In all the disciplines related to design, from architecture to fashion, there is a moment in the story in which the drawing becomes the necessary meeting point between the head and the creator’s hand. It is thus that the word ‘design’ occurs in architecture: when the craft of the architect and the builder separate themselves and the need arises to close the gap a term is generated, one that christens drawing or planning before building. The complex and reciprocal relationship between drawing and object, between design and construction, between pattern and clothing, opens up questions about the distance between the invention and reproduction of an idea. It is no wonder that many of the patent drawings are worth more that the mass-produced object, and that many of the most iconic architecture and design projects remain in their planning phase.
In this exhibition, we are interested in the drawing as crucial within design, an unavoidable link in the process of object production. Nevertheless, far from gloating in the singularity of the artistic and conceptual drawings of famous designers we often see in design museums, our interest lies in the anonymous drawing: the assembly instructions, the cutting patterns or the instruction manual. These drawings return us to an childish stage, when curiosity for the object’s anatomy overwhelmed us with dazzle over the graphic warmth of their designs.
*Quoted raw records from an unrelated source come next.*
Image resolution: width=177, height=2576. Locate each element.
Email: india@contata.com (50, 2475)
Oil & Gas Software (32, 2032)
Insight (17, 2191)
The constructive drawing and the illustration in the instructions present the naked object: a practical and state of the matter illustration without compositional or artistic pretentions. Its mechanical engineering logic, the black and white graphic, its index system and code generate a dynamic composition where different scales, layouts, elevations and connections are showcased in unison on a sheet of paper. Exploded axonometric drawings, which are so common in industrial design, remind us of Lissitsky’s drawings where objects, planes, lines and volumes seem to float freely in Euclidian space. In these representations, the object’s unity coexists with the specificity of its constructive elements in an amazing 3-D collage. Inspecting the details, the drawings included in the show broaden the essence of the objects and illustrate their genealogy in a simple and natural way. Let us hope that the drawings incorporated in this exhibition will help widen the show’s landscape and illustrate the assembly process of the selected works.
(1) Cut-Away" drawing of Kocher and Frey's Aluminaire House from Popular Mechanics (August 1931).
(2) Strida Bicycle, Exploded Axonometric View of its elements, Mark Sanders and Strida Design Team, GB, 2007.